The Susquehanna County Housing and Redevelopment Authority will receive $411,000 from the PHFA to assist landlords, according to Bobbi Jo Turner, grants administrator. This funding will be dispersed on a first-come-first-serve basis, up to $20,000 per unit, after three bids are received per project.
“To receive the money, landlords must agree to a 10-year commitment to rent to low income individuals,” says Turner. “The money must be used to bring the rental structures up to code, involving things such as windows, doors, a furnace, and electric service.”
She adds that the majority of working-class residents in her county are still not making as much money as the gas workers, despite the recent lull in drilling. Fortunately, long-term homelessness has not become a real issue.
“Yet, rental rates have doubled here for the 3,660 rental units in the county,” says Turner. “This all happened so fast that many lease renewals are just not happening.”
John Jennings, executive director of the Wyoming County Housing and Redevelopment Authority, says his organization will receive $1,000,050 from the PHFA. A rental rehab program will use $750,000 of this to update existing rental structures.
To qualify for funding, landlords must promise to rent to low-income eligible tenants for seven years. The program is emphasizing a big push on energy efficiency, involving up to $18,000 in rehabilitation per unit. “There are a limited number of rentals in the county,” says Jennings. “Many of the available mobile homes are now off the market.
The authority is also purchasing two acres in Nicholson, involving four lots, for $300,000. Housing will eventually be built on the lots, possibly offered through a first-time homebuyer program. “Qualifying tenants will be the first step,” explains Jennings.

Ground zero

The Williamsport area has become ground-zero for the Marcellus gas industry, and the Lycoming City Planning and Community Development Department is therefore receiving $1.1 million in PHFA funds, according to Kim Wheeler, community development lead planner. This will be accentuated by city ACT 13 money as part of the Williamsport Housing Strategy 2012, with projects contingent on a developer achieving tax credit approval.
“Our plan calls for a total of $26.5 million in investment,” explains Wheeler. “This will flow 15 percent from the state, and 80 percent from private dollars.”
Initial PHFA funds of $500,000 will be used by the Authority to redevelop a brown-field site where a furniture manufacturer once operated.
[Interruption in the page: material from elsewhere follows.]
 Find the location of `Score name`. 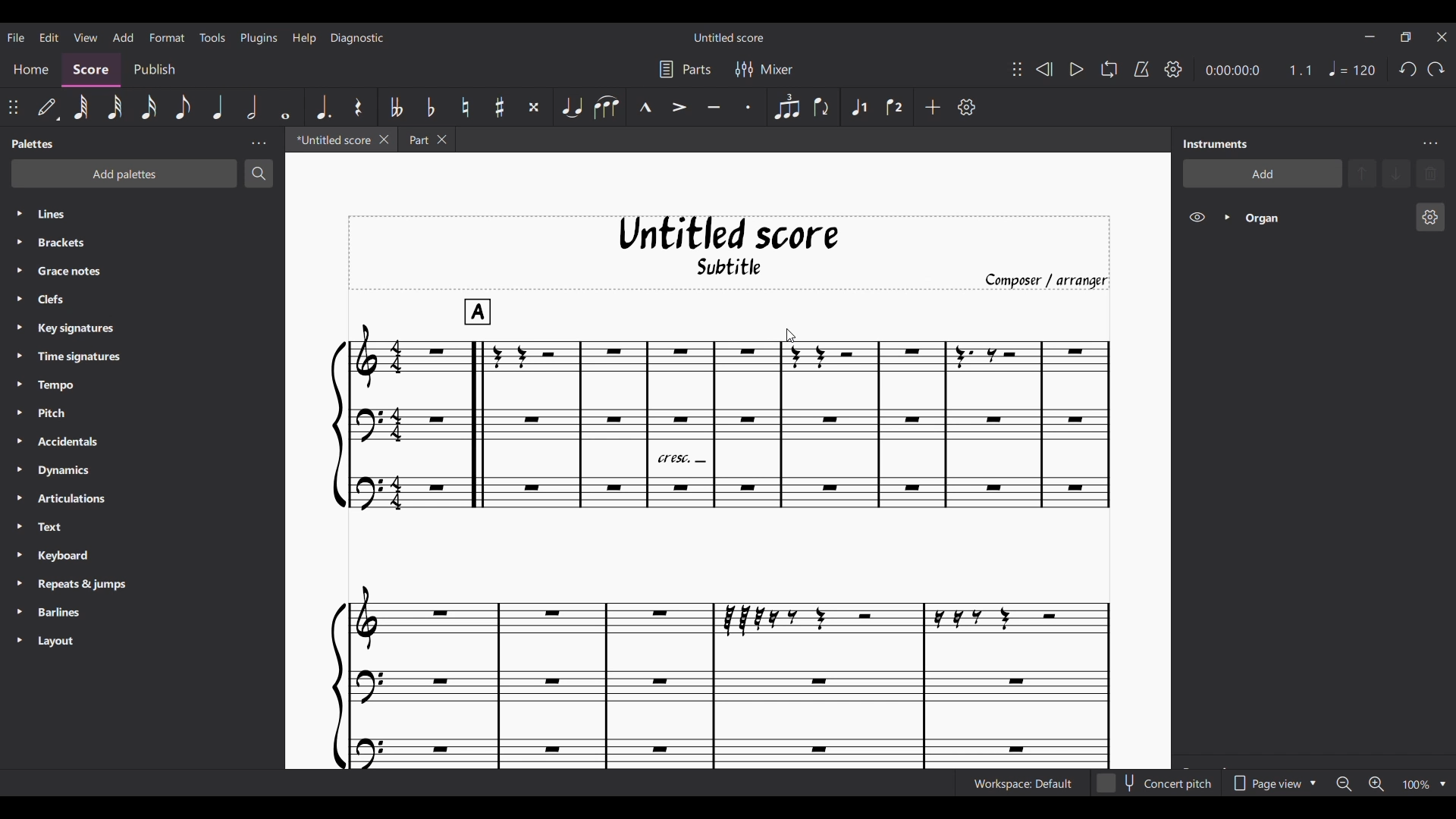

Renovation to the vacant building requires asbestos removal, as well as comprehensive rehabilitation.
“We are going to rebuild the site with private townhouses and 40 quality apartments, if the tax credits go through,” says Wheeler.
A second housing project emanating from the Authority seeks to use $200,000 plus city funding to rehab 150 existing homes around the renovated brown-field site. This will emphasize both interior and exterior renovation, bringing the structures up to modern building codes.
Additionally, a $550,000 two-year project is being planned in partnership with SEDA-COG that will create 32 senior independent living units known as the Grove Street Commons. This will address a multitude of housing needs on a former green space over 25 acres.
According to Wheeler, 200 people are the waiting list to occupy this site. “At one time, rents here doubled because of the gas industry, but have since stabilized at a 40-percent to 60-percent increase,” says Wheeler. “This has raised the price of housing, and makes our work very important.”